◆ WORK TASK
All lines holding the string "checkbox" should be copied from the data below.

Stored data entries

******************************

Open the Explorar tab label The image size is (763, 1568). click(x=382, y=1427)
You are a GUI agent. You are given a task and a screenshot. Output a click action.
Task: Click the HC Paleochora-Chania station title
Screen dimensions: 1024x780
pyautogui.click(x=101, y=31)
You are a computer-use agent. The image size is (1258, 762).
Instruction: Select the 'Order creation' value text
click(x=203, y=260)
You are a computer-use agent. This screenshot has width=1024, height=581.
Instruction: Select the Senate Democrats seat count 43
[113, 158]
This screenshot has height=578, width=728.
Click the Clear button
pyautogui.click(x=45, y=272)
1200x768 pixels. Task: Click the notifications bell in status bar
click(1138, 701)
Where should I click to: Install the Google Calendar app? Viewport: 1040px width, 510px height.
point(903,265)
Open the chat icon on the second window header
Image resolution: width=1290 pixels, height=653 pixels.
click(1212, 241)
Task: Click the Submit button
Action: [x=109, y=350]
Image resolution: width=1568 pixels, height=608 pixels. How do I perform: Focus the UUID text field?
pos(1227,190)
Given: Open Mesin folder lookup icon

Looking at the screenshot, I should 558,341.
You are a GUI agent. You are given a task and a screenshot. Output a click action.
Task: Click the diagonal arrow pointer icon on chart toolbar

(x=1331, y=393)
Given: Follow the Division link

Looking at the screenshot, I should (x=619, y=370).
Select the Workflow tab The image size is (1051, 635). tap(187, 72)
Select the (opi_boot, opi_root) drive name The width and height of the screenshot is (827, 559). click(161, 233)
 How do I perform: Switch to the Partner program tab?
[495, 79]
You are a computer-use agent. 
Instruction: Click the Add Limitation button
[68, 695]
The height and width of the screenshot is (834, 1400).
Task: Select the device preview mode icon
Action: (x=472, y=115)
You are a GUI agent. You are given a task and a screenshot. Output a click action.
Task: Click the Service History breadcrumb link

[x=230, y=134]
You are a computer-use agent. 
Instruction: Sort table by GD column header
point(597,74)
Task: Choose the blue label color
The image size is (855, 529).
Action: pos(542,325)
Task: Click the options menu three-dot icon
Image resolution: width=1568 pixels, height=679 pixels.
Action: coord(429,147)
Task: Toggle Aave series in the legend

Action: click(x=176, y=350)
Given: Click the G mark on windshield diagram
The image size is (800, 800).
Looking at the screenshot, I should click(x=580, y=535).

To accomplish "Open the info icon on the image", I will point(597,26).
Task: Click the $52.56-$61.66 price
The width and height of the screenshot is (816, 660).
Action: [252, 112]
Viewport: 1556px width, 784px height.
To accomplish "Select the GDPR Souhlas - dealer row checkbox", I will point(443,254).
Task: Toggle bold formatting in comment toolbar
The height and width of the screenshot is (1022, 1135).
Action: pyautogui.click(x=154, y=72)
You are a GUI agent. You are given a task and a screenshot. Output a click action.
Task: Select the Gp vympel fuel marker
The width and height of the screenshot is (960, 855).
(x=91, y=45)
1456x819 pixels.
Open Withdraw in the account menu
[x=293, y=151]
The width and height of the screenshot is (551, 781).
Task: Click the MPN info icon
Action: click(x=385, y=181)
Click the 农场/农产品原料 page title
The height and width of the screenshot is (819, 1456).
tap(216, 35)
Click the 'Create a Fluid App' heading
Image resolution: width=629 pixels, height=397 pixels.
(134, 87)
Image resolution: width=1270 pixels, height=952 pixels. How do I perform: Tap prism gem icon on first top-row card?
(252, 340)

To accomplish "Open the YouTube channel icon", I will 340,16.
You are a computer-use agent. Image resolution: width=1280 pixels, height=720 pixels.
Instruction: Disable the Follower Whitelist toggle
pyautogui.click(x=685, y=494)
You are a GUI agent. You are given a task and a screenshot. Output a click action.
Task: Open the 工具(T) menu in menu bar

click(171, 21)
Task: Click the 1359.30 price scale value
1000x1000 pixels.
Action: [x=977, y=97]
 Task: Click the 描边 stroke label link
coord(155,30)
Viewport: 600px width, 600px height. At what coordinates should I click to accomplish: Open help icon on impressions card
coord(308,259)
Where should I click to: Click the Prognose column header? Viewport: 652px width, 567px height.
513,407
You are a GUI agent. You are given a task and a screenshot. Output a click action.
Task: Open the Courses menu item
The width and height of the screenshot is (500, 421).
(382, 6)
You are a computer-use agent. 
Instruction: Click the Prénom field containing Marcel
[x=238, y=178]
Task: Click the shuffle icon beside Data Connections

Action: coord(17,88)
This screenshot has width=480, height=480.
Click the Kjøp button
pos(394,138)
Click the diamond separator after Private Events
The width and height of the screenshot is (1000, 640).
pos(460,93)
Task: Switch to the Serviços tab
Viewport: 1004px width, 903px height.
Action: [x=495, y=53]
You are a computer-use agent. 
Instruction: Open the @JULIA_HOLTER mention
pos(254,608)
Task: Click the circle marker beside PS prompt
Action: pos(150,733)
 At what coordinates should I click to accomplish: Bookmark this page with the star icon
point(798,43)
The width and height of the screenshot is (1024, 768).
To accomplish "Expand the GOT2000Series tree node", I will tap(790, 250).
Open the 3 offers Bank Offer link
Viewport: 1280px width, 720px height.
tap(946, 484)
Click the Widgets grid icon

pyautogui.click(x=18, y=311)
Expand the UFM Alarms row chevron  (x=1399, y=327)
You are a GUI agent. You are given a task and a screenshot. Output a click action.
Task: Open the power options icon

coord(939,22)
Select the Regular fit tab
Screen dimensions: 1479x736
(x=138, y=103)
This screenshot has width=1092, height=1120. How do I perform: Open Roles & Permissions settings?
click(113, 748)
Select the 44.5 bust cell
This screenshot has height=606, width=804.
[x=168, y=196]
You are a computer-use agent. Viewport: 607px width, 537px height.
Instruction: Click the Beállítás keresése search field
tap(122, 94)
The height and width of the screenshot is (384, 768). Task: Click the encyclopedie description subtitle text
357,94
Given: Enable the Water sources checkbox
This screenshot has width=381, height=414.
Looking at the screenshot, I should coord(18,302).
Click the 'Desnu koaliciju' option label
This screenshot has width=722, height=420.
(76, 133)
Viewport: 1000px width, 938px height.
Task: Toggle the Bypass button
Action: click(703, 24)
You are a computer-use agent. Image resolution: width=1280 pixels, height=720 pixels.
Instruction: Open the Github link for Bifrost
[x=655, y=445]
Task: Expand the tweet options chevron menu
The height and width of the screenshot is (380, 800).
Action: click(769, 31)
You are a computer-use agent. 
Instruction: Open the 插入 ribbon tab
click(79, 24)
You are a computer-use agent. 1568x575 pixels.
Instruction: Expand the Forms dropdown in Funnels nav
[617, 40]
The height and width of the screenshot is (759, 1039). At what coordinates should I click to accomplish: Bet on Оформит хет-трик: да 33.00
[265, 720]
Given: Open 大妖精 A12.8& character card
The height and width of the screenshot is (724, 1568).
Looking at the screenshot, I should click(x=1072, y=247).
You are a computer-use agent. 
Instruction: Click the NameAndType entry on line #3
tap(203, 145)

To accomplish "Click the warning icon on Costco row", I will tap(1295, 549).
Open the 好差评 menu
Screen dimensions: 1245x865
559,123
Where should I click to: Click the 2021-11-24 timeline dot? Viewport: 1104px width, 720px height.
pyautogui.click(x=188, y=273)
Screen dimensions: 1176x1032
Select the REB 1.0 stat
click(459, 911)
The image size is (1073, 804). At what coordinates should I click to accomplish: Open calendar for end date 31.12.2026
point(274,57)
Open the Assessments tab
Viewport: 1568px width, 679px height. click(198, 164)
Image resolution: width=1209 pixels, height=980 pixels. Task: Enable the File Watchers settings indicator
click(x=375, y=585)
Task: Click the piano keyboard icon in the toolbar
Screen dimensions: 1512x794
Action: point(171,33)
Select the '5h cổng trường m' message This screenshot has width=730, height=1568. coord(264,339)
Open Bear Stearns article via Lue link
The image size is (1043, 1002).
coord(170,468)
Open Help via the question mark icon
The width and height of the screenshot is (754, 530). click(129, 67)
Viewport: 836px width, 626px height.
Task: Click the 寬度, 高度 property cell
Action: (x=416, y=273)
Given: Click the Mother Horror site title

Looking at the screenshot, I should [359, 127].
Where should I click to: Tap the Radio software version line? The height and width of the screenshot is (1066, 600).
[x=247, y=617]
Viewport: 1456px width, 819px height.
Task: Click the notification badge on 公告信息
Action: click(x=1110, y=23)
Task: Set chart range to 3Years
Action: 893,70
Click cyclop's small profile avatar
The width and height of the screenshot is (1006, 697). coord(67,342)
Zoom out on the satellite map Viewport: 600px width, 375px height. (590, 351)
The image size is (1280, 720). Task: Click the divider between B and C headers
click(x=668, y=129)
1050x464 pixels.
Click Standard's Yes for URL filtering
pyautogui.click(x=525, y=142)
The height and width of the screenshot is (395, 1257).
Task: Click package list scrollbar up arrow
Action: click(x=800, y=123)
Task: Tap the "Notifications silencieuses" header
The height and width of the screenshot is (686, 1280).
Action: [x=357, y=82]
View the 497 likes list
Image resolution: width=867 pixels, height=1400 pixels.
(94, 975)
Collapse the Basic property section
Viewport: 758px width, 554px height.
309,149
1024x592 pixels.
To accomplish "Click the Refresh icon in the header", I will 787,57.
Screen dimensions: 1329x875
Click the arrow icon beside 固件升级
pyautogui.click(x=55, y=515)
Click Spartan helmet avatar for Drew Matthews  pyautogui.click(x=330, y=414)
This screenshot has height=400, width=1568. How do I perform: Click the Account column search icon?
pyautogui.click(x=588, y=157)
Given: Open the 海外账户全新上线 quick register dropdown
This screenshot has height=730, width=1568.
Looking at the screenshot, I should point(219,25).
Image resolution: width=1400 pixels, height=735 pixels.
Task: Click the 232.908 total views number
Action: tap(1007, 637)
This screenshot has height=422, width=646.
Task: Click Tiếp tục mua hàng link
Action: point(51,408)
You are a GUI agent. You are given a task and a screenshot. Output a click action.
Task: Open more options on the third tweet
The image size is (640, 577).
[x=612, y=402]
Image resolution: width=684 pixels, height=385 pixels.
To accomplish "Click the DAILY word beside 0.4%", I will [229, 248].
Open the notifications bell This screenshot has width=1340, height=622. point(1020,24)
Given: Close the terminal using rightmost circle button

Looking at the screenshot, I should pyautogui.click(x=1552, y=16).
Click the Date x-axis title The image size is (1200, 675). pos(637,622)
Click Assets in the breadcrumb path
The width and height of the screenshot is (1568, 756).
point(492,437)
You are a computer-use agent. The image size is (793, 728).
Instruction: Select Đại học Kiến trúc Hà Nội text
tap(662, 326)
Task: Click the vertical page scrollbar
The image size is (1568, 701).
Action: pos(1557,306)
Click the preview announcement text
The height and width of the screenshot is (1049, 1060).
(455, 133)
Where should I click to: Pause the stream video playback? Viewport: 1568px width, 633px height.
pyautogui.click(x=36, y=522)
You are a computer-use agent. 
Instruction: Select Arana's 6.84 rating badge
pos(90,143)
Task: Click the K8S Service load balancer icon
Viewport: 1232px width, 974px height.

******************************

◆ SOLUTION FOR THIS PROBLEM
To accomplish "Select the GDPR Souhlas - dealer row checkbox", I will point(443,254).
Given: Enable the Water sources checkbox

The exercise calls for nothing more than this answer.